### To do
Would you please give all the lines below again, exactly as they stand?
#####
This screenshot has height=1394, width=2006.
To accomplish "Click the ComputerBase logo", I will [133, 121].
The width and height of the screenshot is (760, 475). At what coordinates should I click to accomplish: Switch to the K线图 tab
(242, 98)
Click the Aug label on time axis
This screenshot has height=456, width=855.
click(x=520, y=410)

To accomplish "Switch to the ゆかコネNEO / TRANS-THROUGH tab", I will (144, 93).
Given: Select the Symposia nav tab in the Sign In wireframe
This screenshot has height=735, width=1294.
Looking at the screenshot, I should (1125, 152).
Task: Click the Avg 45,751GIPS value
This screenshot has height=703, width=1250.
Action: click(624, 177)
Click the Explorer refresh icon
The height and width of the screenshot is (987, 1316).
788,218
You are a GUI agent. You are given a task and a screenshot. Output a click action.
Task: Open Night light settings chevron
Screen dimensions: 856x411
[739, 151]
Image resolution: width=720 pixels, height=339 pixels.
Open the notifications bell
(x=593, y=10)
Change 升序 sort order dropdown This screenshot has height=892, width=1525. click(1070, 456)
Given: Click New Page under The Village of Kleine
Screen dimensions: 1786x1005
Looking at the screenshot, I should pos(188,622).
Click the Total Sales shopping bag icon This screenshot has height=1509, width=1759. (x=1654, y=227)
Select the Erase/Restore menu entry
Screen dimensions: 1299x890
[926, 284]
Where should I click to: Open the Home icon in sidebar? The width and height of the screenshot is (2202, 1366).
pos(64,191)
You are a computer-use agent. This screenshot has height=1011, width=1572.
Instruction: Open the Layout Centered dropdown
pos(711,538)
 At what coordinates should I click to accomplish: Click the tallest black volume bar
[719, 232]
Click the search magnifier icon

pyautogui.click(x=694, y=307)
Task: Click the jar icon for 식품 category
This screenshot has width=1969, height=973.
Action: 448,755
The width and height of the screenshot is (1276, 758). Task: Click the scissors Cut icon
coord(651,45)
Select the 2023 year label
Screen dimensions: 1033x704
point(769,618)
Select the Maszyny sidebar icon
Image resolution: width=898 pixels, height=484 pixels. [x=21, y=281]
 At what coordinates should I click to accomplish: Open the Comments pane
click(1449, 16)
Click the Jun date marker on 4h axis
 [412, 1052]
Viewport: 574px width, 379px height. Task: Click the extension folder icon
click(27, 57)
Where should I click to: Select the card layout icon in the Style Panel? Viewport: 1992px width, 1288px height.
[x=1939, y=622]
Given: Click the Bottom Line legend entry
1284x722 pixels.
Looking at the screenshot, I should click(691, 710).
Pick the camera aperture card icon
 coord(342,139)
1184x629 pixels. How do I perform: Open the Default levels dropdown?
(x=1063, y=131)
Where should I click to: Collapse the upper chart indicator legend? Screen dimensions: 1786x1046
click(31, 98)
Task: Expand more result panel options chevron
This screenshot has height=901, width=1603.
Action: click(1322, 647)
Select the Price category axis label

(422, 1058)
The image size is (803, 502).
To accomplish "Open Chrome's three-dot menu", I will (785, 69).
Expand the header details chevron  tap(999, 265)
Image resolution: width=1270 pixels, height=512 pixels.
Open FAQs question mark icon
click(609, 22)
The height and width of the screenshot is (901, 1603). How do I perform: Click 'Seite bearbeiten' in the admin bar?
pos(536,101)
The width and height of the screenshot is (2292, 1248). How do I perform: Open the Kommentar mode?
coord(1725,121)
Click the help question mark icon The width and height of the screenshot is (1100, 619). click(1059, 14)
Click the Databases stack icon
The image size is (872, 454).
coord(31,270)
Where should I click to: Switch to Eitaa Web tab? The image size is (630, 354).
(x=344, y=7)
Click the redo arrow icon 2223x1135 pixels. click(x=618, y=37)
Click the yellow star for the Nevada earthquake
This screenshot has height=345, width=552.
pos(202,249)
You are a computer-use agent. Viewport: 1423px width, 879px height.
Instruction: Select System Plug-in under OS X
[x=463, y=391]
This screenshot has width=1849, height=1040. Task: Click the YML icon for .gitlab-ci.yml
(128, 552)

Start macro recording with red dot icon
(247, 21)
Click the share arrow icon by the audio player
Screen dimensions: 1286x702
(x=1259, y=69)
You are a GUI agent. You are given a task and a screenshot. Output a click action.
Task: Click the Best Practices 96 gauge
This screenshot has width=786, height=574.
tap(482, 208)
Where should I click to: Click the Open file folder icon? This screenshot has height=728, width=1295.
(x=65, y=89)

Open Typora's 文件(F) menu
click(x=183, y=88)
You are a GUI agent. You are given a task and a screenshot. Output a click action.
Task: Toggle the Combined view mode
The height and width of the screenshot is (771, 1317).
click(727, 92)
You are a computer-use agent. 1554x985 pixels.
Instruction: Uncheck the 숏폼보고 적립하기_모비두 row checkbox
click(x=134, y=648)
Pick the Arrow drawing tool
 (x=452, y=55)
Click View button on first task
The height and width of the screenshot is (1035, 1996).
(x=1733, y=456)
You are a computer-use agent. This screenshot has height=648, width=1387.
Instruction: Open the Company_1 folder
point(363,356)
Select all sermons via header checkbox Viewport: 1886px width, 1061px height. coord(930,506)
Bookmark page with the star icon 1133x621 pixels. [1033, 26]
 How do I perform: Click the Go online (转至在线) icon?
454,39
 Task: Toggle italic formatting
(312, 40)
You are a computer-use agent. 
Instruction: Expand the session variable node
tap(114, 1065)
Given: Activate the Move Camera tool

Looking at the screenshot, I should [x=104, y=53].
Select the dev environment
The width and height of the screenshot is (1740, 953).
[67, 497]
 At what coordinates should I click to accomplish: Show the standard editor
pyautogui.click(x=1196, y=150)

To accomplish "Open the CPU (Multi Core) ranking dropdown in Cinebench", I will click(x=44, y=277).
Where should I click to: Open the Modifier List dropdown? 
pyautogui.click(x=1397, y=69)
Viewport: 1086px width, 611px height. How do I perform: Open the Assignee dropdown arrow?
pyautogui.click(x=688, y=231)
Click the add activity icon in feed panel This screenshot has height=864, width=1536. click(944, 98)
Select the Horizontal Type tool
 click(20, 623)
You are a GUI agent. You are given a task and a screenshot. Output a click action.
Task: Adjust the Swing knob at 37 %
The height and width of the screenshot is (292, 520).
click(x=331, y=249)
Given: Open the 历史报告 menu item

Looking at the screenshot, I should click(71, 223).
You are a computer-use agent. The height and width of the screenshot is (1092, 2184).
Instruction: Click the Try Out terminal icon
#####
### Written answer
This screenshot has height=1394, width=2006.
To accomplish "Click the ComputerBase logo", I will [133, 121].
The width and height of the screenshot is (760, 475). At what coordinates should I click to accomplish: Switch to the K线图 tab
(242, 98)
Click the Aug label on time axis
This screenshot has height=456, width=855.
click(x=520, y=410)

To accomplish "Switch to the ゆかコネNEO / TRANS-THROUGH tab", I will (144, 93).
Given: Select the Symposia nav tab in the Sign In wireframe
This screenshot has height=735, width=1294.
Looking at the screenshot, I should (1125, 152).
Task: Click the Avg 45,751GIPS value
This screenshot has height=703, width=1250.
Action: click(624, 177)
Click the Explorer refresh icon
The height and width of the screenshot is (987, 1316).
788,218
You are a GUI agent. You are given a task and a screenshot. Output a click action.
Task: Open Night light settings chevron
Screen dimensions: 856x411
[739, 151]
Image resolution: width=720 pixels, height=339 pixels.
Open the notifications bell
(x=593, y=10)
Change 升序 sort order dropdown This screenshot has height=892, width=1525. click(1070, 456)
Given: Click New Page under The Village of Kleine
Screen dimensions: 1786x1005
Looking at the screenshot, I should pos(188,622).
Click the Total Sales shopping bag icon This screenshot has height=1509, width=1759. (x=1654, y=227)
Select the Erase/Restore menu entry
Screen dimensions: 1299x890
[926, 284]
Where should I click to: Open the Home icon in sidebar? The width and height of the screenshot is (2202, 1366).
pos(64,191)
You are a computer-use agent. This screenshot has height=1011, width=1572.
Instruction: Open the Layout Centered dropdown
pos(711,538)
 At what coordinates should I click to accomplish: Click the tallest black volume bar
[719, 232]
Click the search magnifier icon

pyautogui.click(x=694, y=307)
Task: Click the jar icon for 식품 category
This screenshot has width=1969, height=973.
Action: 448,755
The width and height of the screenshot is (1276, 758). Task: Click the scissors Cut icon
coord(651,45)
Select the 2023 year label
Screen dimensions: 1033x704
point(769,618)
Select the Maszyny sidebar icon
Image resolution: width=898 pixels, height=484 pixels. [x=21, y=281]
 At what coordinates should I click to accomplish: Open the Comments pane
click(1449, 16)
Click the Jun date marker on 4h axis
 [412, 1052]
Viewport: 574px width, 379px height. Task: Click the extension folder icon
click(27, 57)
Where should I click to: Select the card layout icon in the Style Panel? Viewport: 1992px width, 1288px height.
[x=1939, y=622]
Given: Click the Bottom Line legend entry
1284x722 pixels.
Looking at the screenshot, I should click(691, 710).
Pick the camera aperture card icon
 coord(342,139)
1184x629 pixels. How do I perform: Open the Default levels dropdown?
(x=1063, y=131)
Where should I click to: Collapse the upper chart indicator legend? Screen dimensions: 1786x1046
click(31, 98)
Task: Expand more result panel options chevron
This screenshot has height=901, width=1603.
Action: click(1322, 647)
Select the Price category axis label

(422, 1058)
The image size is (803, 502).
To accomplish "Open Chrome's three-dot menu", I will (785, 69).
Expand the header details chevron  tap(999, 265)
Image resolution: width=1270 pixels, height=512 pixels.
Open FAQs question mark icon
click(609, 22)
The height and width of the screenshot is (901, 1603). How do I perform: Click 'Seite bearbeiten' in the admin bar?
pos(536,101)
The width and height of the screenshot is (2292, 1248). How do I perform: Open the Kommentar mode?
coord(1725,121)
Click the help question mark icon The width and height of the screenshot is (1100, 619). click(1059, 14)
Click the Databases stack icon
The image size is (872, 454).
coord(31,270)
Where should I click to: Switch to Eitaa Web tab? The image size is (630, 354).
(x=344, y=7)
Click the redo arrow icon 2223x1135 pixels. click(x=618, y=37)
Click the yellow star for the Nevada earthquake
This screenshot has height=345, width=552.
pos(202,249)
You are a computer-use agent. Viewport: 1423px width, 879px height.
Instruction: Select System Plug-in under OS X
[x=463, y=391]
This screenshot has width=1849, height=1040. Task: Click the YML icon for .gitlab-ci.yml
(128, 552)

Start macro recording with red dot icon
(247, 21)
Click the share arrow icon by the audio player
Screen dimensions: 1286x702
(x=1259, y=69)
You are a GUI agent. You are given a task and a screenshot. Output a click action.
Task: Click the Best Practices 96 gauge
This screenshot has width=786, height=574.
tap(482, 208)
Where should I click to: Click the Open file folder icon? This screenshot has height=728, width=1295.
(x=65, y=89)

Open Typora's 文件(F) menu
click(x=183, y=88)
You are a GUI agent. You are given a task and a screenshot. Output a click action.
Task: Toggle the Combined view mode
The height and width of the screenshot is (771, 1317).
click(727, 92)
You are a computer-use agent. 1554x985 pixels.
Instruction: Uncheck the 숏폼보고 적립하기_모비두 row checkbox
click(x=134, y=648)
Pick the Arrow drawing tool
 (x=452, y=55)
Click View button on first task
The height and width of the screenshot is (1035, 1996).
(x=1733, y=456)
You are a computer-use agent. This screenshot has height=648, width=1387.
Instruction: Open the Company_1 folder
point(363,356)
Select all sermons via header checkbox Viewport: 1886px width, 1061px height. coord(930,506)
Bookmark page with the star icon 1133x621 pixels. [1033, 26]
 How do I perform: Click the Go online (转至在线) icon?
454,39
 Task: Toggle italic formatting
(312, 40)
You are a computer-use agent. 
Instruction: Expand the session variable node
tap(114, 1065)
Given: Activate the Move Camera tool

Looking at the screenshot, I should [x=104, y=53].
Select the dev environment
The width and height of the screenshot is (1740, 953).
[67, 497]
 At what coordinates should I click to accomplish: Show the standard editor
pyautogui.click(x=1196, y=150)

To accomplish "Open the CPU (Multi Core) ranking dropdown in Cinebench", I will click(x=44, y=277).
Where should I click to: Open the Modifier List dropdown? 
pyautogui.click(x=1397, y=69)
Viewport: 1086px width, 611px height. How do I perform: Open the Assignee dropdown arrow?
pyautogui.click(x=688, y=231)
Click the add activity icon in feed panel This screenshot has height=864, width=1536. click(944, 98)
Select the Horizontal Type tool
 click(20, 623)
You are a GUI agent. You are given a task and a screenshot. Output a click action.
Task: Adjust the Swing knob at 37 %
The height and width of the screenshot is (292, 520).
click(x=331, y=249)
Given: Open the 历史报告 menu item

Looking at the screenshot, I should click(71, 223).
You are a computer-use agent. The height and width of the screenshot is (1092, 2184).
Instruction: Click the Try Out terminal icon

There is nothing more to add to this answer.